Wednesday, January 26, 2011

Burns Night Pictures

Some things I learned during our first annual Burns Night dinner:

1. Haggis was never meant to be vegetarian
2. In a contest between boiling water and loosely tied intestines, boiling water wins
3. Neeps ain't half bad
4. Just because something smells like woodsmoke doesn't mean you shouldn't drink it
5. Bagpipe music has the special ability to be awesome and annoying at the same time
6. The more oil/butter/cream/salt/sugar, the better (I knew this, but just in case you didn't)
7. Heaven is made of sticky toffee pudding

After much preparation, our Burns Night meal started with the Selkirk Grace, read by me (with bagpipes playing in the background, thanks to Pandora)...

...then To a Haggis, read by Jonathan.

Then the feasting began. I suppose we should have started with the starter, cock-a-leekie soup, but we just ate it along with our meal. It was delicious, partly due to number six above. Traditionally it would have had chicken in it, but ours didn't. Click here for the recipe. But add more oil to make it Southern good.

The main meal was very heavy and filling. Top left in the picture below are the mashed potatoes (I like leaving the skins on and putting in tons of butter and salt and milk). Top right is the mashed rutabaga (again, lots of butter and salt but no milk). That took care of the neeps and tatties requirement (some people mix them together, but we didn't). Bottom left and right are the two types of vegetarian haggis we had, sweet and savory. Click here for the haggis recipes if you want them, though I didn't like either very much. One was too mustardy and the other too gingery. They weren't awful, just not to my taste. As a former meat-eater, I appreciate those times when meat would be a better option. Like...when ordering steak for example. There's no substitute for steak. And, though maybe we just need to try a different vegetarian recipe next year, I'm currently of the opinion that there must be no substitute for sheep organs either.

One of our additions to the traditional menu was Jonathan's homemade sourdough bread. It's best toasted with butter and honey and is very pretty to look at. The hardest thing is waiting for it to cool before cutting it.

Our other addition was the pudding instead of a traditional Burns Night dessert. But before I show you pudding pictures, I may as well get one other photo out of the way. Below is Jonathan stuffing the casing with prepared veggie haggis. (The casing is supposed to be larger but must have been mixed up by the butcher with a thin sausage casing instead.) It was much more horrifying in person than the picture portrays. I shivered a little at the thought of it after it was all over. One more reason to never eat animal parts. The concoction didn't hold up under boiling water, but Jonathan wasn't put off and is planning to do 'real' haggis next year. I foresee myself leaving and coming back when it's finished.
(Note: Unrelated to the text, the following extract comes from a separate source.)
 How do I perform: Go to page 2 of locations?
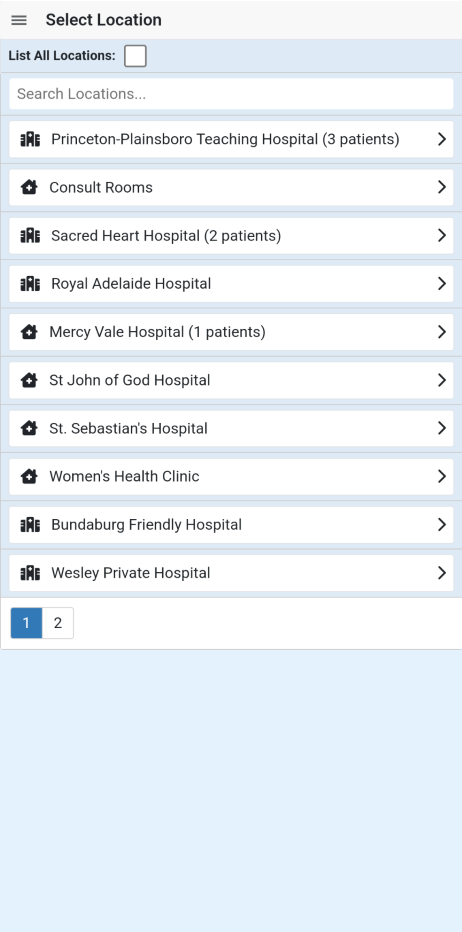pos(58,623)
I hope you can erase that image from your mind with the following: me preparing the sticky part of the sticky toffee pudding. The recipe is here. Whatever you're doing, stop and go make this immediately. You'll thank me.

Notice the fancy tartan apron?

I think the entire night was worth the effort for the dessert alone. It's really moist because it's full of dates and egg and butter. After the cake bakes, the topping is warmed and poured over and broiled till it bubbles. The following picture is what makes up the topping...brown sugar, butter, double cream, and vanilla...over heat it basically becomes caramel and after the broiling, becomes crunchy. Next time, I'll probably double the topping. Or maybe triple it...

Burns Night wouldn't have been complete without whisky. We had Bowmore. It smells like woodsmoke, a happy homey kind of smell, especially nice in winter. When you drink it, the smoke is mixed with a syrupy flavor that's quite good. And very warm.

We wrapped up the night with a few readings, then Jonathan sang Auld Lang Syne with a Scottish accent. Good food and drink and company. A very nice time. And though I probably won't read any Burns for a while or listen to bagpipes for an even longer while, I'm glad I got to know a little more about a literary heritage that's close enough to my heart to be my own. It's like they say, good writers manage to touch on something universal and make it accessible and moving. That's what Burns has done for others and what he's now done for me.